[Records from a dataset]
┄┄┄┄┄┄

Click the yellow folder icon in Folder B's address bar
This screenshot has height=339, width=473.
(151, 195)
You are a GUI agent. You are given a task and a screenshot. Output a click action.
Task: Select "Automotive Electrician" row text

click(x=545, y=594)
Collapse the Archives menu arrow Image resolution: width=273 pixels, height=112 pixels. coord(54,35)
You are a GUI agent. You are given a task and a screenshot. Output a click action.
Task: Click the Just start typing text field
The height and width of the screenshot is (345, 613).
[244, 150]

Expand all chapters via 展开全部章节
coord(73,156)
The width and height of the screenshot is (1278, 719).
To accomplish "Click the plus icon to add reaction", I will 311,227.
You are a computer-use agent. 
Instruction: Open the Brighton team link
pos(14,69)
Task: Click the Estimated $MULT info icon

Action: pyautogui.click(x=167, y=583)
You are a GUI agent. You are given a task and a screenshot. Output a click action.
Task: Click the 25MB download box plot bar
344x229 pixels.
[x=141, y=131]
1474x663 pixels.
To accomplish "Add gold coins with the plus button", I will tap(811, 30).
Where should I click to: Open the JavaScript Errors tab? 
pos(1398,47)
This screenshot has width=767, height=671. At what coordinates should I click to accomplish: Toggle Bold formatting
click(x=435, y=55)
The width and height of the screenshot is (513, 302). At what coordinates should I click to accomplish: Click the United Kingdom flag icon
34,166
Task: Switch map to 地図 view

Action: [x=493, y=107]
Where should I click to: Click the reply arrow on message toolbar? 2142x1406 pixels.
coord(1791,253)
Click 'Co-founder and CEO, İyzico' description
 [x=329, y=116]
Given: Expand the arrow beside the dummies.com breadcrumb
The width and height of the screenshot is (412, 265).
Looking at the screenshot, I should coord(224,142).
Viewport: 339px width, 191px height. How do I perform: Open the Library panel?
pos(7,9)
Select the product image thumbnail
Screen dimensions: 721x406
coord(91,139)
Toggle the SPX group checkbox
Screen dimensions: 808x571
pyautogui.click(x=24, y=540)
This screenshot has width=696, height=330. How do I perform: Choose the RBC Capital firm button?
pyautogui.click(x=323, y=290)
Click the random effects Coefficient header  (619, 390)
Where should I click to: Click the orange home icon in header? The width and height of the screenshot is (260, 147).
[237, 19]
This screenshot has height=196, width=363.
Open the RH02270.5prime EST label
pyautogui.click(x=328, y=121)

┄┄┄┄┄┄

**Requirements:** Reproduce the lines above in full, swapping each occurrence of "GUI agent" for "desktop agent" and leaving everything else unchanged.

**Exercise answer:**
Click the yellow folder icon in Folder B's address bar
This screenshot has height=339, width=473.
(151, 195)
You are a desktop agent. You are given a task and a screenshot. Output a click action.
Task: Select "Automotive Electrician" row text

click(x=545, y=594)
Collapse the Archives menu arrow Image resolution: width=273 pixels, height=112 pixels. coord(54,35)
You are a desktop agent. You are given a task and a screenshot. Output a click action.
Task: Click the Just start typing text field
The height and width of the screenshot is (345, 613).
[244, 150]

Expand all chapters via 展开全部章节
coord(73,156)
The width and height of the screenshot is (1278, 719).
To accomplish "Click the plus icon to add reaction", I will 311,227.
You are a computer-use agent. 
Instruction: Open the Brighton team link
pos(14,69)
Task: Click the Estimated $MULT info icon

Action: pyautogui.click(x=167, y=583)
You are a desktop agent. You are given a task and a screenshot. Output a click action.
Task: Click the 25MB download box plot bar
344x229 pixels.
[x=141, y=131]
1474x663 pixels.
To accomplish "Add gold coins with the plus button", I will tap(811, 30).
Where should I click to: Open the JavaScript Errors tab? 
pos(1398,47)
This screenshot has width=767, height=671. At what coordinates should I click to accomplish: Toggle Bold formatting
click(x=435, y=55)
The width and height of the screenshot is (513, 302). At what coordinates should I click to accomplish: Click the United Kingdom flag icon
34,166
Task: Switch map to 地図 view

Action: [x=493, y=107]
Where should I click to: Click the reply arrow on message toolbar? 2142x1406 pixels.
coord(1791,253)
Click 'Co-founder and CEO, İyzico' description
 [x=329, y=116]
Given: Expand the arrow beside the dummies.com breadcrumb
The width and height of the screenshot is (412, 265).
Looking at the screenshot, I should coord(224,142).
Viewport: 339px width, 191px height. How do I perform: Open the Library panel?
pos(7,9)
Select the product image thumbnail
Screen dimensions: 721x406
coord(91,139)
Toggle the SPX group checkbox
Screen dimensions: 808x571
pyautogui.click(x=24, y=540)
This screenshot has width=696, height=330. How do I perform: Choose the RBC Capital firm button?
pyautogui.click(x=323, y=290)
Click the random effects Coefficient header  (619, 390)
Where should I click to: Click the orange home icon in header? The width and height of the screenshot is (260, 147).
[237, 19]
This screenshot has height=196, width=363.
Open the RH02270.5prime EST label
pyautogui.click(x=328, y=121)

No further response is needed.